I think I disagree with this claim. Maybe not exactly as worded—like, sure, maybe the “set of mental activities” involved in the reasoning overlap heavily. But I do expect (weakly, not confidently) that there’s a natural notion of human-value-generator which factors from the rest of human reasoning, and has a non-human-specific API (e.g. it interfaces with natural abstractions).
It sounds to me like you’re imagining something which emulates human reasoning to a much greater extent than I’m imagining.

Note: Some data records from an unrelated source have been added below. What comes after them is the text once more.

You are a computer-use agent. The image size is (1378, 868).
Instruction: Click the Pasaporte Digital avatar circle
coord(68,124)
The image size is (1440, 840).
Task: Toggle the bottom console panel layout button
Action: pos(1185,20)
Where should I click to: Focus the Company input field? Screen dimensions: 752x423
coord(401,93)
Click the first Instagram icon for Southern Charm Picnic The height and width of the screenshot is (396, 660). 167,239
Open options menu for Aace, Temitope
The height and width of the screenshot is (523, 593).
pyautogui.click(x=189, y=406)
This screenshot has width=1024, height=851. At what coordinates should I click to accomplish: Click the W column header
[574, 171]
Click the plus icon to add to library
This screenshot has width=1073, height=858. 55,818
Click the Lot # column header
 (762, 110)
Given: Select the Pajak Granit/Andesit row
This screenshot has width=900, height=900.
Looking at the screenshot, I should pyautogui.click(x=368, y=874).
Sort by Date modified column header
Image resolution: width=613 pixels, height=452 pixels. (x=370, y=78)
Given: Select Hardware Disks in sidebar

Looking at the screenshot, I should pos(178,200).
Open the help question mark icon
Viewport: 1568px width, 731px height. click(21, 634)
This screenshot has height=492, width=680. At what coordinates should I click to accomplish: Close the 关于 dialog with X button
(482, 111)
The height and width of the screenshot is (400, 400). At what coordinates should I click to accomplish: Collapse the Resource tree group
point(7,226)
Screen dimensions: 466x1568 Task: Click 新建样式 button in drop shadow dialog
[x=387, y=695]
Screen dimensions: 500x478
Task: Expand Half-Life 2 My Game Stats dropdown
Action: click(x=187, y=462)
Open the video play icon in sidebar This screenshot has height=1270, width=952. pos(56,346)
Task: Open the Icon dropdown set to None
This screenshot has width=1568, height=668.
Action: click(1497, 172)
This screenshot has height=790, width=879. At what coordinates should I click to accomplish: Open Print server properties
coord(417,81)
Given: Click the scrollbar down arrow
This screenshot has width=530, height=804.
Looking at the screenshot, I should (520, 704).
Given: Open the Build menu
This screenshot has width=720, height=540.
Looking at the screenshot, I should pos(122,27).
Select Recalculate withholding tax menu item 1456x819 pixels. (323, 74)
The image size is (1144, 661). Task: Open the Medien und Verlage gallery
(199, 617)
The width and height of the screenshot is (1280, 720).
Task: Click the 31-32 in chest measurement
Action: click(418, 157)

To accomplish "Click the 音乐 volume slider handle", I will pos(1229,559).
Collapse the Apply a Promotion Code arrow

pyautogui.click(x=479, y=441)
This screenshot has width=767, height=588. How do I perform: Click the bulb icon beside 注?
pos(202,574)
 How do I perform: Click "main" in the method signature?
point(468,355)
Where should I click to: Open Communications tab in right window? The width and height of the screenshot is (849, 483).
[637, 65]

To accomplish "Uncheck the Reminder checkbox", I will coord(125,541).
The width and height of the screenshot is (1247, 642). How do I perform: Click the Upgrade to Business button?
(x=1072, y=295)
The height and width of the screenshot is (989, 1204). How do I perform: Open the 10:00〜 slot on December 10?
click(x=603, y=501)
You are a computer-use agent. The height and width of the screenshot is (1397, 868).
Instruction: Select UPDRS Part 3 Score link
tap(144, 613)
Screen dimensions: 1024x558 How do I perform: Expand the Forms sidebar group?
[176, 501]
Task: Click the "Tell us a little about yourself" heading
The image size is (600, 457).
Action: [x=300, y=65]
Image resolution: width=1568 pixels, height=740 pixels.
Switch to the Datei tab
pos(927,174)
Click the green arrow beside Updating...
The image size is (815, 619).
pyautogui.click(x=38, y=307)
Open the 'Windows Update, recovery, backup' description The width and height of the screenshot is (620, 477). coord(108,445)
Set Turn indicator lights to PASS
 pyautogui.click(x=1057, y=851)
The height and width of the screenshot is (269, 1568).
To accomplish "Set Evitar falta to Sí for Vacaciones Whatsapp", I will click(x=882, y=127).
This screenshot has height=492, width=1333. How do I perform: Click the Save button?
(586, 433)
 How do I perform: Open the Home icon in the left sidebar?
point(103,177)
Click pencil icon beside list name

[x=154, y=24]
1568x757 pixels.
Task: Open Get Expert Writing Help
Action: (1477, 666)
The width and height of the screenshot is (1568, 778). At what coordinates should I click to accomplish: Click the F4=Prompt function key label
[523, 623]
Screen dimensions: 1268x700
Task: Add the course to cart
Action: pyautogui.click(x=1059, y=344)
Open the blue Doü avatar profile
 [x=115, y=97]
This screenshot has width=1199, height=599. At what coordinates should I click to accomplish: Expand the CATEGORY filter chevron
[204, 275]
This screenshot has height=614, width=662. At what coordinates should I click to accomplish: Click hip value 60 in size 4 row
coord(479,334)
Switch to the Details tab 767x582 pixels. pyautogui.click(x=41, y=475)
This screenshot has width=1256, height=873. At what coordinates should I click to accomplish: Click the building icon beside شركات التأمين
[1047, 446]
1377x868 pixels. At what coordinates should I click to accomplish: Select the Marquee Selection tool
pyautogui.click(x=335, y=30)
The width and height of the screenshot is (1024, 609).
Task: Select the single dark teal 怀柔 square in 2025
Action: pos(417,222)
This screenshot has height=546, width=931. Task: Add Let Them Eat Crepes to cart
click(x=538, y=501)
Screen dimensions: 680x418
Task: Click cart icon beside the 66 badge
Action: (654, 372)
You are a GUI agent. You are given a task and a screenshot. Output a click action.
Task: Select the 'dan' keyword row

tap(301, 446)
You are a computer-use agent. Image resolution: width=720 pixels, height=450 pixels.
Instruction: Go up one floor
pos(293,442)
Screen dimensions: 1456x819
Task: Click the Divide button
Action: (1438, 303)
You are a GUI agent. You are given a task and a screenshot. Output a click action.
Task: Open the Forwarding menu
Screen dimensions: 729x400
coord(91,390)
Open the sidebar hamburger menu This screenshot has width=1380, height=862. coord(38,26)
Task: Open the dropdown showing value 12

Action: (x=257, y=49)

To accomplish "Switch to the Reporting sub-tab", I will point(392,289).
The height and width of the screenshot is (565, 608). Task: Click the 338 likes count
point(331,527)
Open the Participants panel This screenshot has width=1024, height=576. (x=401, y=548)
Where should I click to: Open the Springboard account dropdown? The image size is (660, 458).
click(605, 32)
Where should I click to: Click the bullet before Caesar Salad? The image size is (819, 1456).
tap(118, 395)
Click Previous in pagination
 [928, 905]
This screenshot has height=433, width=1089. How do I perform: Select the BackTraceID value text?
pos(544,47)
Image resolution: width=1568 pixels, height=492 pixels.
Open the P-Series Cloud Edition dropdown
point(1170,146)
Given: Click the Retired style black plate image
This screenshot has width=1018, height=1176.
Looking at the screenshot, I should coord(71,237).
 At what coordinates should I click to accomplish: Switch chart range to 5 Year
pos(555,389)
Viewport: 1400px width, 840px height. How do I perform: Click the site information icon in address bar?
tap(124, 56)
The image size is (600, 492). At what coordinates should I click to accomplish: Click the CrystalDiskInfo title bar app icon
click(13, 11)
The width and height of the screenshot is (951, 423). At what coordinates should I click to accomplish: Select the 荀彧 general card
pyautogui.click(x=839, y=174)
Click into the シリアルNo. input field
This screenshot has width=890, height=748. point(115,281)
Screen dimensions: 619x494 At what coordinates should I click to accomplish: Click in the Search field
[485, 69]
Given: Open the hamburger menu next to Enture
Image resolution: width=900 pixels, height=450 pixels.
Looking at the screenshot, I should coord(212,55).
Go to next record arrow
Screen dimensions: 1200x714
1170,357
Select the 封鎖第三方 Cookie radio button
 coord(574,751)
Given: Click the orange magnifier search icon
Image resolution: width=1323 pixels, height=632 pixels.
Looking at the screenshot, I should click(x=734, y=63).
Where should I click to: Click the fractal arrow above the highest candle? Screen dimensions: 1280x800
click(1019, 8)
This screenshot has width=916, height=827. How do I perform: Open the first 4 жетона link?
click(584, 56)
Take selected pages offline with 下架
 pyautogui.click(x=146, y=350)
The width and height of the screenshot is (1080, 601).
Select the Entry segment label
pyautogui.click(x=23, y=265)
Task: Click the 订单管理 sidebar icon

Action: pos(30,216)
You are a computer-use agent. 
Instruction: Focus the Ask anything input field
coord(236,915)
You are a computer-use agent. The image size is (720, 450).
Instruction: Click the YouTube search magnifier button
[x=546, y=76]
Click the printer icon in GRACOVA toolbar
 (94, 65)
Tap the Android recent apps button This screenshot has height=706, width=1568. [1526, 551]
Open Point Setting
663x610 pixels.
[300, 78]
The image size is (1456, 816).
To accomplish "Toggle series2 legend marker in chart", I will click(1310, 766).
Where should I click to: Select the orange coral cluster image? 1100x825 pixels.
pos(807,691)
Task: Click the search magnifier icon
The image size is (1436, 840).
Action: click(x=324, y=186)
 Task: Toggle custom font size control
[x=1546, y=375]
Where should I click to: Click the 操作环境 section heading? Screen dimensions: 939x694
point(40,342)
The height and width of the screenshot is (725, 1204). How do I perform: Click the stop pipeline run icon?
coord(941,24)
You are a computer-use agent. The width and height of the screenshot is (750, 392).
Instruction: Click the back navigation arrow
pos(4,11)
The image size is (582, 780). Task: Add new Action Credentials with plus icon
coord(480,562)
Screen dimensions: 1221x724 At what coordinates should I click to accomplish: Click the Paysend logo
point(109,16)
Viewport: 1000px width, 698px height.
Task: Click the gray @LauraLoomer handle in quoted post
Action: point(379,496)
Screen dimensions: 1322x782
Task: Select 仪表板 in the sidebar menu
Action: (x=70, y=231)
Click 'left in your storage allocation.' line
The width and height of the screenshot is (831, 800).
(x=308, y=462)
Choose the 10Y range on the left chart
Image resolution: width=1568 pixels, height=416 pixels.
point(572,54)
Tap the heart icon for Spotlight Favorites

It’s possible that I misunderstood what you were getting at in that post. I thought delegation-to-GPT-N was a central part of the story: i.e., maybe GPT-N knew that the designs could be used for bombs, but it didn’t care to tell the human, because the human didn’t ask. But from what you’re saying now, I guess GPT-N has nothing to do with the story? You could have equally well written the post as “Suppose, a few years from now, I set about trying to design a cheap, simple fusion power generator—something I could build in my garage and use to power my house. After years of effort, I succeed….” Is that correct?
If so, I think that’s a problem that can be mitigated in mundane ways (e.g. mandatory inventor training courses spreading best-practices for brainstorming unanticipated consequences, including red-teams, structured interviews, etc.), but can’t be completely solved by humans. But it also can’t be completely solved by any possible AI, because AIs aren’t and will never be omniscient, and hence may make mistakes or overlook things, just as humans can.
Maybe you’re thinking that we can make AIs that are less prone to human foibles like wishful thinking and intellectual laziness etc.? But I’m optimistic that we can make “social instinct” brain-like AGIs that are also unusually good at avoiding those things (after all, some humans are significantly better than others at avoiding those things, while still having normal-ish social instincts and moral intuitions).
Basically, yeah.
The important point (for current purposes) is that, as the things-the-system-is-capable-of-doing-or-building scale up, we want the system’s ability to notice subtle problems to scale up with it. If the system is capable of designing complex machines way outside what humans know how to reason about, then we need similarly-superhuman reasoning about whether those machines will actually do what a human intends. “With great power comes great responsibility”—cheesy, but it fits.